How many lines in the records below contain the word "Edge"? Reply with the number alone.

>> START

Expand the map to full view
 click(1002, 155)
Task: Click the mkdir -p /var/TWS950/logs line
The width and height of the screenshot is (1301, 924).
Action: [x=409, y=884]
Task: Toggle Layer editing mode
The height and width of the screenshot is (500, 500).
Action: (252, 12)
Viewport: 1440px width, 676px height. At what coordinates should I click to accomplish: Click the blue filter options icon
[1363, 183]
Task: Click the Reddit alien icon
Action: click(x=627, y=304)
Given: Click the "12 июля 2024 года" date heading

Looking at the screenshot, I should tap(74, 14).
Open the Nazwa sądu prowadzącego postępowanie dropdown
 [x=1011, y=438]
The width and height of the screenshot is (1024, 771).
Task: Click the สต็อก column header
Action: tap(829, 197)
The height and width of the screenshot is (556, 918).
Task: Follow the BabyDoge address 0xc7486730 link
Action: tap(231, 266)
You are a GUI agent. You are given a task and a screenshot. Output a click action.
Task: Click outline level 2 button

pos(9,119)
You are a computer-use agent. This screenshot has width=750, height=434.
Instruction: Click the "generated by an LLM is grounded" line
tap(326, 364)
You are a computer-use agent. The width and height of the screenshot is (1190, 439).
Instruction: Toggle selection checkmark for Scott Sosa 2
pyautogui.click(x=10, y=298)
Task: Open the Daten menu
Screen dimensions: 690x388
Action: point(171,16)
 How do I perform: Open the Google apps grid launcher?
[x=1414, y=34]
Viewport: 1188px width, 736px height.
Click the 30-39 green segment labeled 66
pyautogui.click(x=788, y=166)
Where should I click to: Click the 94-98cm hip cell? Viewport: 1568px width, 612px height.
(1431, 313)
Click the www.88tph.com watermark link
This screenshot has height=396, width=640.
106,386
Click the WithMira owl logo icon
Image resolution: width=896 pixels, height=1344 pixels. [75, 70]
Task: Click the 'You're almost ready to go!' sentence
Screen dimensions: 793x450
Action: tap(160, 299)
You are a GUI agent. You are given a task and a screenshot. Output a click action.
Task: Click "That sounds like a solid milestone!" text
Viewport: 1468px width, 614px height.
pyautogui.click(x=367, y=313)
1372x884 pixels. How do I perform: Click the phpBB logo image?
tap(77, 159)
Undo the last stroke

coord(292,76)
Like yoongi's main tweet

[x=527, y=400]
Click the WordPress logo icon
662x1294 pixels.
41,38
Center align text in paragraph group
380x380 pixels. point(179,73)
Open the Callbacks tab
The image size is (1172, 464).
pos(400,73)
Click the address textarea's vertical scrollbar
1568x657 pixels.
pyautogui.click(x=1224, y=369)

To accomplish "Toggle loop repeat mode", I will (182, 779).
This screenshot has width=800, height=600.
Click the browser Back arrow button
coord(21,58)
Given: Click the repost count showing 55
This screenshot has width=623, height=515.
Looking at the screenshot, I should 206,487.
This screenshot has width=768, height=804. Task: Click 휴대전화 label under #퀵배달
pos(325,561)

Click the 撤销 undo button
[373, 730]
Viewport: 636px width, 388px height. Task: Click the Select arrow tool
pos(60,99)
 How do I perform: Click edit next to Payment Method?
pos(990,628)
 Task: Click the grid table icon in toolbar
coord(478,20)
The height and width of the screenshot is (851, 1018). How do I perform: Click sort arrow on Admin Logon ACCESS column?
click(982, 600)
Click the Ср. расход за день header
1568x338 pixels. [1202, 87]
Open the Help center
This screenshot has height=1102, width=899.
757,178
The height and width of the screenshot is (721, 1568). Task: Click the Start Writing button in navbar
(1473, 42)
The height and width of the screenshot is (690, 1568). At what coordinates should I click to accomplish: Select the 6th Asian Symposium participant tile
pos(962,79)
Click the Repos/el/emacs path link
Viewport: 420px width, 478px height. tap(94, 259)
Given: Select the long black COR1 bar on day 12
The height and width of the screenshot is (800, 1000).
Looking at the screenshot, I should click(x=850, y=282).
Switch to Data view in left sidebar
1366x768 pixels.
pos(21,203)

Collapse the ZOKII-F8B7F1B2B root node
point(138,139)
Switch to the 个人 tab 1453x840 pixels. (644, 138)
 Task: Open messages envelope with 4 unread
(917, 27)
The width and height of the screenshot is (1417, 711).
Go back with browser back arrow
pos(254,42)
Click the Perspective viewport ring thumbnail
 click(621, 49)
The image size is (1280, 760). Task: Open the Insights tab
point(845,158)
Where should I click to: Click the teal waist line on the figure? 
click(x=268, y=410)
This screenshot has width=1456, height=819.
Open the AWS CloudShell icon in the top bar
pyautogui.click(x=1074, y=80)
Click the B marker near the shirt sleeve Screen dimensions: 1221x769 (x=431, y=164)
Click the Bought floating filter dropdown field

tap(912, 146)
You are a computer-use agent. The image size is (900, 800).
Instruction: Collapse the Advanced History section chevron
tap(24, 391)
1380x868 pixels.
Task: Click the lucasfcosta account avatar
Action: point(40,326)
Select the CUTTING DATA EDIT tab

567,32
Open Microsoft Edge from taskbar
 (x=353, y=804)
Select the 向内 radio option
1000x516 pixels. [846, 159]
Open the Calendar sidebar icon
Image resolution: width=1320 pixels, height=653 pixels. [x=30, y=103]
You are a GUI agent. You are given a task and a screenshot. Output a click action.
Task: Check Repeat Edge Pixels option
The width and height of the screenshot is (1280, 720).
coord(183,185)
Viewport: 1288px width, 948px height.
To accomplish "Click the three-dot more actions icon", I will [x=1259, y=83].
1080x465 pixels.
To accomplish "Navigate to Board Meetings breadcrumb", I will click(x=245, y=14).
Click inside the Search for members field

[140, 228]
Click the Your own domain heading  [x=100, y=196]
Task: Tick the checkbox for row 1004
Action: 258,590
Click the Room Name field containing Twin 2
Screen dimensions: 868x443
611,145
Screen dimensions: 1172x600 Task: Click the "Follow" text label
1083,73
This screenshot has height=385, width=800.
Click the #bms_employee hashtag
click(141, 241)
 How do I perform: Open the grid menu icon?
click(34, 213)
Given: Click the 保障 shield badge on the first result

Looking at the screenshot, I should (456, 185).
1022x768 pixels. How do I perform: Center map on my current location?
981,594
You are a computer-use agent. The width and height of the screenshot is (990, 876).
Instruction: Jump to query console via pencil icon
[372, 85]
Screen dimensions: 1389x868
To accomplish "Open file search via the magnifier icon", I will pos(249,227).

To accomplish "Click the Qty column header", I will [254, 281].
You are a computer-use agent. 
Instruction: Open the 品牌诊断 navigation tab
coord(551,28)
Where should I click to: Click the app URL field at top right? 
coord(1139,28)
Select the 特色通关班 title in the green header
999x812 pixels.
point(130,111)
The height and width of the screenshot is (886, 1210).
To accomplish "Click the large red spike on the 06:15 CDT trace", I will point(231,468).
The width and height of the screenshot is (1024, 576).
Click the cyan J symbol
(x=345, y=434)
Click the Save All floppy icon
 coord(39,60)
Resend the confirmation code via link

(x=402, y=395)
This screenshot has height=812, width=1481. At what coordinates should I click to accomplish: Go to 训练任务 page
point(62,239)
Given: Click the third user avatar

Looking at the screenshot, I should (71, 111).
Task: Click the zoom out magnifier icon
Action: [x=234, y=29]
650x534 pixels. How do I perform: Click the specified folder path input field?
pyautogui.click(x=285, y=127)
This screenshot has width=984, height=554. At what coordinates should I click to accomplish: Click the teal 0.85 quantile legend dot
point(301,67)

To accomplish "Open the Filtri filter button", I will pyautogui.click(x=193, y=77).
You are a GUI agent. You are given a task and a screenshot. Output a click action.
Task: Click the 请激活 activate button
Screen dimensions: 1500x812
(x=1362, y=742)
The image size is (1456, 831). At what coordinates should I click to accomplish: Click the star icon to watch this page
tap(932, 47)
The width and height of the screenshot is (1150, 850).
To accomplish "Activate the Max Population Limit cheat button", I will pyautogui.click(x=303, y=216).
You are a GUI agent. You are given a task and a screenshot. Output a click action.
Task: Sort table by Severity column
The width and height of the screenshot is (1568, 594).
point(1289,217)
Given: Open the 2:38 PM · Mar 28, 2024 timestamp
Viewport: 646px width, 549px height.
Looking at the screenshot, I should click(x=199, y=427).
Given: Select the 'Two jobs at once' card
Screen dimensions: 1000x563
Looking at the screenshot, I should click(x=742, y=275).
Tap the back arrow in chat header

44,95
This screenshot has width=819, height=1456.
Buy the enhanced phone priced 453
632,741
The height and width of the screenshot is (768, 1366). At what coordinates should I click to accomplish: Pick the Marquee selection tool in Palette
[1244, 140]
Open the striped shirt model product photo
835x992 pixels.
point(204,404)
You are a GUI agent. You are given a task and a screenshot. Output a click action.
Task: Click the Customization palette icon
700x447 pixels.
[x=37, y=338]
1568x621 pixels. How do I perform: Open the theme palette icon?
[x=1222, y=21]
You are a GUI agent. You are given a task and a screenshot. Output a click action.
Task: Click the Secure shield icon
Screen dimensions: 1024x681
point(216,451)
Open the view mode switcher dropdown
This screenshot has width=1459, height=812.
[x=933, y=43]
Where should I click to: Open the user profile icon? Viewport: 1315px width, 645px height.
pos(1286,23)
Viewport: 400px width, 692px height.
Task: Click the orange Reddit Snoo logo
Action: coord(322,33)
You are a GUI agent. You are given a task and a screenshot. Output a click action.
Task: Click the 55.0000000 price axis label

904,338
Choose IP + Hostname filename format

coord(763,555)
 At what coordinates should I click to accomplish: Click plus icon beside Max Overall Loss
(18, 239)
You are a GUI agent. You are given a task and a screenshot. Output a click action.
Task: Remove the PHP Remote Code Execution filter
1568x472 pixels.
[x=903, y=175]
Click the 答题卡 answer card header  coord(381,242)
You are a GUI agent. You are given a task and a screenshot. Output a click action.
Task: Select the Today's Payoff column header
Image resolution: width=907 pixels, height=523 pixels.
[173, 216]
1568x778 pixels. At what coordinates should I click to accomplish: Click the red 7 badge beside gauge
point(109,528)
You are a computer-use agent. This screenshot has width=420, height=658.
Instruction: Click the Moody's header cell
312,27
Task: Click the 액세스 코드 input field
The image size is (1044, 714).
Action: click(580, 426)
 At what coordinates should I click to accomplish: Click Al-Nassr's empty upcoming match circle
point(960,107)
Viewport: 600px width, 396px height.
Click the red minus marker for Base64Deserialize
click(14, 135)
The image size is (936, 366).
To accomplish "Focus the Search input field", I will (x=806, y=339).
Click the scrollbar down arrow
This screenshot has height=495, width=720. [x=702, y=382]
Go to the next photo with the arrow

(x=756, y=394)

>> END

Final result:
2